** Required action **
All records below must be retyped exactly.

(Stored entries)
--- START ---

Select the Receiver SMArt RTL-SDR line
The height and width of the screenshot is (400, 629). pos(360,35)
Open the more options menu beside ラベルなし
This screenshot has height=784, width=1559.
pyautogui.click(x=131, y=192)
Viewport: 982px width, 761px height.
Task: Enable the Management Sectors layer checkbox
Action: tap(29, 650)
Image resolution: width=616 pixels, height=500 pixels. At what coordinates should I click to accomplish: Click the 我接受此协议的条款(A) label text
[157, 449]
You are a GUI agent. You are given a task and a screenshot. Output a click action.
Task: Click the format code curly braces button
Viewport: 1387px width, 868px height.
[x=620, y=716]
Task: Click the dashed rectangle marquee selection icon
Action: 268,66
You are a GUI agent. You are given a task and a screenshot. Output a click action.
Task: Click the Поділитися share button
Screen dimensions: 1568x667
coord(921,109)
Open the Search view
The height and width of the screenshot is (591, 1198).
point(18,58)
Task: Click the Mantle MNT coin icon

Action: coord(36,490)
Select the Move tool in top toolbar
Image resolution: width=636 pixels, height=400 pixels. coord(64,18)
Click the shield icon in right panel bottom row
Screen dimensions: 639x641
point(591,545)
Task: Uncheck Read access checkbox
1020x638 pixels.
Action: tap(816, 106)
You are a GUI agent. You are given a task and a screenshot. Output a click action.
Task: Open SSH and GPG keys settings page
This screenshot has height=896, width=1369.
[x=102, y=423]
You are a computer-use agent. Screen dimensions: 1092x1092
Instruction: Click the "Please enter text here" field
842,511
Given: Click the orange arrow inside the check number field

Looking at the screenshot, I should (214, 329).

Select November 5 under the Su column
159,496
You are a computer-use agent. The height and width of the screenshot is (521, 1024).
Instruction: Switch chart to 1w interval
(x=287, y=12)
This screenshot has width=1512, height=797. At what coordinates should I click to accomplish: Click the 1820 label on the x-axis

--- END ---

** Written solution **
Select the Receiver SMArt RTL-SDR line
The height and width of the screenshot is (400, 629). pos(360,35)
Open the more options menu beside ラベルなし
This screenshot has height=784, width=1559.
pyautogui.click(x=131, y=192)
Viewport: 982px width, 761px height.
Task: Enable the Management Sectors layer checkbox
Action: tap(29, 650)
Image resolution: width=616 pixels, height=500 pixels. At what coordinates should I click to accomplish: Click the 我接受此协议的条款(A) label text
[157, 449]
You are a GUI agent. You are given a task and a screenshot. Output a click action.
Task: Click the format code curly braces button
Viewport: 1387px width, 868px height.
[x=620, y=716]
Task: Click the dashed rectangle marquee selection icon
Action: 268,66
You are a GUI agent. You are given a task and a screenshot. Output a click action.
Task: Click the Поділитися share button
Screen dimensions: 1568x667
coord(921,109)
Open the Search view
The height and width of the screenshot is (591, 1198).
point(18,58)
Task: Click the Mantle MNT coin icon

Action: coord(36,490)
Select the Move tool in top toolbar
Image resolution: width=636 pixels, height=400 pixels. coord(64,18)
Click the shield icon in right panel bottom row
Screen dimensions: 639x641
point(591,545)
Task: Uncheck Read access checkbox
1020x638 pixels.
Action: tap(816, 106)
You are a GUI agent. You are given a task and a screenshot. Output a click action.
Task: Open SSH and GPG keys settings page
This screenshot has height=896, width=1369.
[x=102, y=423]
You are a computer-use agent. Screen dimensions: 1092x1092
Instruction: Click the "Please enter text here" field
842,511
Given: Click the orange arrow inside the check number field

Looking at the screenshot, I should (214, 329).

Select November 5 under the Su column
159,496
You are a computer-use agent. The height and width of the screenshot is (521, 1024).
Instruction: Switch chart to 1w interval
(x=287, y=12)
This screenshot has width=1512, height=797. At what coordinates should I click to accomplish: Click the 1820 label on the x-axis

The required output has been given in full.